Sinon de manière générale, existe-t-il une discussion avec des exemples de réparation au service sav et de leurs couts ? Parce que ça pourrait m'intéresser ...:love:


----------



## chandler_jf (29 Mars 2006)

grinouna a dit:
			
		

> Hello everybody !
> 
> Mon copain a fait tombé son ibook G4 :rose:.
> Il fonctionne toujours... par contre on ne voit pratiquement plus rien à l'écran. Visiblement un problème d'éclairage. Onp ense qu'il s'agirait de la led d'éclairage qui aurait cramé.
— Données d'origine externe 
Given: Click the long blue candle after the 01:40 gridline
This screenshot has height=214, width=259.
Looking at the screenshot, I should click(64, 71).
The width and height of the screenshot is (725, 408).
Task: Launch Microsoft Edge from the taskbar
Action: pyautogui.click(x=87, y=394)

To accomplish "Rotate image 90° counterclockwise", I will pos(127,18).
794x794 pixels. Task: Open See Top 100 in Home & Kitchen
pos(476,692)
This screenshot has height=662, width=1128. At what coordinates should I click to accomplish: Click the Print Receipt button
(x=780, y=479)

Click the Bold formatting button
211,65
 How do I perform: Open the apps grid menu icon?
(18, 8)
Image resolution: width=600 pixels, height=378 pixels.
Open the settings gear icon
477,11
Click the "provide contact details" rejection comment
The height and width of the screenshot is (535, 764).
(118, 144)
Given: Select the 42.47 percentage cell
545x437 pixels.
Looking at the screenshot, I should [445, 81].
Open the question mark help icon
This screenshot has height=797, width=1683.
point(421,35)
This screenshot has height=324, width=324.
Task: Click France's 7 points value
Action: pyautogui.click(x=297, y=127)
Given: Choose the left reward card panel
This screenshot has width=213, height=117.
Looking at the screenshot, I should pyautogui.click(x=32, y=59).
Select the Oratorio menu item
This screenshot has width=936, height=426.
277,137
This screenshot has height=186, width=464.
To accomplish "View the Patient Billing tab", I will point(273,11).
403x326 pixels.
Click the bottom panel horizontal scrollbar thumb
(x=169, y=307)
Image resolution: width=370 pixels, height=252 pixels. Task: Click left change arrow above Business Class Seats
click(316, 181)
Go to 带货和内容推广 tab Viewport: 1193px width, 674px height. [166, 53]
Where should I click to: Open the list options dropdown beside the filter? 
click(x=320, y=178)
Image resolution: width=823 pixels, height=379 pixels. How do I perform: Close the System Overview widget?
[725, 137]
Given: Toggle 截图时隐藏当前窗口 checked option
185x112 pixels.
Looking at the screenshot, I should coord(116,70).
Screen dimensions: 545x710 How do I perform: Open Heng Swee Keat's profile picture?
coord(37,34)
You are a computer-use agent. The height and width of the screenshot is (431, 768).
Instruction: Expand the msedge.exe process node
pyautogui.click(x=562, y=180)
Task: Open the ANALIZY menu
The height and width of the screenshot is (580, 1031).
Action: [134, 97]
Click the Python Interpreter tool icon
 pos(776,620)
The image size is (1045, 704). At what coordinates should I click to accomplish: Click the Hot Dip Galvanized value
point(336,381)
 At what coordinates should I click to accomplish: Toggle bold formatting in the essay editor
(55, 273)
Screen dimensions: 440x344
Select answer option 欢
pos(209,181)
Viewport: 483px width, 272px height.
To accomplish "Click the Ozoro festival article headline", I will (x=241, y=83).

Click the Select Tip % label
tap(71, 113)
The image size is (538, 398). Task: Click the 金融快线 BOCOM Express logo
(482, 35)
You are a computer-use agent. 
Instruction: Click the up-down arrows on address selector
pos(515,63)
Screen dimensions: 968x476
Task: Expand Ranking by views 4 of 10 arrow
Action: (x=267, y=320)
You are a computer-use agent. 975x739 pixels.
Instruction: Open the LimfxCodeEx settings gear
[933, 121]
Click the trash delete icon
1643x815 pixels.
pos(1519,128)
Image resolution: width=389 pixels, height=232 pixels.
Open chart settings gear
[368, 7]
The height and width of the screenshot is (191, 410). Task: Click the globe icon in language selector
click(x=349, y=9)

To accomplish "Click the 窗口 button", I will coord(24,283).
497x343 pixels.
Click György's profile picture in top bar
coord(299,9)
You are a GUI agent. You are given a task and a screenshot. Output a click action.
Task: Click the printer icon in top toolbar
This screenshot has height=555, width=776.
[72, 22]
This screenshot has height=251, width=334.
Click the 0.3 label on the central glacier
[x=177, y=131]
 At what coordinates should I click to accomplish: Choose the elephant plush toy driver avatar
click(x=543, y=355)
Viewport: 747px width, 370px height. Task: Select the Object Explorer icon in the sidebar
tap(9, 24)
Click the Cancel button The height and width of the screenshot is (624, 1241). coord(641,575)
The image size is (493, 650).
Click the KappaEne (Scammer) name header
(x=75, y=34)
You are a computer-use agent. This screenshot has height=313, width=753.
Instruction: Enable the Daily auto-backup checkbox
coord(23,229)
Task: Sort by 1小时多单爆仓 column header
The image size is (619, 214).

Mais on fait on en sait rien.
> ...



Salut 


le plus simple pour toi est certainement de t'adresser directement à un Réparateur Agréé Apple.
J'avais demandé des tarifs pour un changement de clavier sur un iBook à 3 centres et ils variaient du simple au double. 
Mais un écran c'est cher ...


----------



## boodou (29 Mars 2006)

bonjour,
tu peux aussi te renseigner ici : 
http://www.powerbook-fr.com/
bonne chance !


----------



## grinouna (29 Mars 2006)

Oki.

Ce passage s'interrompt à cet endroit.